A FRAX-derived 10-year major osteoporotic fracture probability of 22% indicates how should management proceed?

Explanation:
A FRAX result of 22% for a 10-year major osteoporotic fracture means the person has elevated fracture risk and should be considered for pharmacologic treatment rather than relying on lifestyle changes alone. FRAX combines several risk factors (age, sex, body size, prior fracture, smoking, alcohol, glucocorticoid use, secondary osteoporosis conditions, and rheumatoid arthritis) and can include bone density data to estimate the probability of a major osteoporotic fracture. When the estimated risk is around or above 20%, guidelines commonly support discussing osteoporosis medications with the patient and proceeding with treatment if there are no strong contraindications and the patient agrees. This approach aims to reduce the likelihood of future vertebral, hip, and other osteoporotic fractures. In practice, management would involve shared decision-making: informing the patient about the potential benefits and risks of pharmacologic therapy (such as bisphosphonates, denosumab, or other agents), and then initiating treatment if appropriate. The plan should also include optimizing calcium and vitamin D intake, addressing modifiable fall risk factors, and confirming or measuring bone density as part of a comprehensive assessment. Immediate surgical intervention is not appropriate for preventing fractures, and relying on lifestyle changes alone would not align with the level of risk indicated by a 22% FRAX probability.

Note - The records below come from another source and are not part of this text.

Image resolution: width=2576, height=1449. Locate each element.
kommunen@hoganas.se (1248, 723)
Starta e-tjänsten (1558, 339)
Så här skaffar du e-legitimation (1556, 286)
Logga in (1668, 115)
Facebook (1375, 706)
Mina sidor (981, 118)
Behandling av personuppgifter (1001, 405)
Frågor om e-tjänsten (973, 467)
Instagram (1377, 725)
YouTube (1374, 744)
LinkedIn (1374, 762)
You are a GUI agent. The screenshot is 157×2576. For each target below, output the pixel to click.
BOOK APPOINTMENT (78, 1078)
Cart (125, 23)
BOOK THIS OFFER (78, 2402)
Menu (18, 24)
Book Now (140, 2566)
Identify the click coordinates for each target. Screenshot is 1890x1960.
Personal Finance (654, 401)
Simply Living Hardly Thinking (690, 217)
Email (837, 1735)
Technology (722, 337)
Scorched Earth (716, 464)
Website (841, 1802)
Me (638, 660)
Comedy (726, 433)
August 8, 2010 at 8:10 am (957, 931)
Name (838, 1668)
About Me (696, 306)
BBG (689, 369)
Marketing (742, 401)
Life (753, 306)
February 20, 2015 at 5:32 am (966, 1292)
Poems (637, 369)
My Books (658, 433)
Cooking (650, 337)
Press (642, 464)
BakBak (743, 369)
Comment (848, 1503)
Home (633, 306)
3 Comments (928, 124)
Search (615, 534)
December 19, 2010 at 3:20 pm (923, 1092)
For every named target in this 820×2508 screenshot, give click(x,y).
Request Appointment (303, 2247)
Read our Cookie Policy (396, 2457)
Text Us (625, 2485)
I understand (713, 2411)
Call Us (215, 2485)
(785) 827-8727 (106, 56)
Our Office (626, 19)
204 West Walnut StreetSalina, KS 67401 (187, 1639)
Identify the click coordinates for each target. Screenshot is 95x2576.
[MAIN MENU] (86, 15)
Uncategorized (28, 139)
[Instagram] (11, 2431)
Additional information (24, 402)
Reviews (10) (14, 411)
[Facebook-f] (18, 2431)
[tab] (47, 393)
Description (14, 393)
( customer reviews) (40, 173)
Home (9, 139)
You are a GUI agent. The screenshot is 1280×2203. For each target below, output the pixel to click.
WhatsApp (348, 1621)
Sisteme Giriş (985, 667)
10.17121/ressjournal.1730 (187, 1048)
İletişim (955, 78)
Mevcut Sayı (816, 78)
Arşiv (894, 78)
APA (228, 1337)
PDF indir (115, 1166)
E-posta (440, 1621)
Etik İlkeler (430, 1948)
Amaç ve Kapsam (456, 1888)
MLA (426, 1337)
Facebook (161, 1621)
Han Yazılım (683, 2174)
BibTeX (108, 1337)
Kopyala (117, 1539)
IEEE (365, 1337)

A FRAX result of 22% for a 10-year major osteoporotic fracture means the person has elevated fracture risk and should be considered for pharmacologic treatment rather than relying on lifestyle changes alone.

FRAX combines several risk factors (age, sex, body size, prior fracture, smoking, alcohol, glucocorticoid use, secondary osteoporosis conditions, and rheumatoid arthritis) and can include bone density data to estimate the probability of a major osteoporotic fracture. When the estimated risk is around or above 20%, guidelines commonly support discussing osteoporosis medications with the patient and proceeding with treatment if there are no strong contraindications and the patient agrees. This approach aims to reduce the likelihood of future vertebral, hip, and other osteoporotic fractures.

In practice, management would involve shared decision-making: informing the patient about the potential benefits and risks of pharmacologic therapy (such as bisphosphonates, denosumab, or other agents), and then initiating treatment if appropriate. The plan should also include optimizing calcium and vitamin D intake, addressing modifiable fall risk factors, and confirming or measuring bone density as part of a comprehensive assessment.

Immediate surgical intervention is not appropriate for preventing fractures, and relying on lifestyle changes alone would not align with the level of risk indicated by a 22% FRAX probability.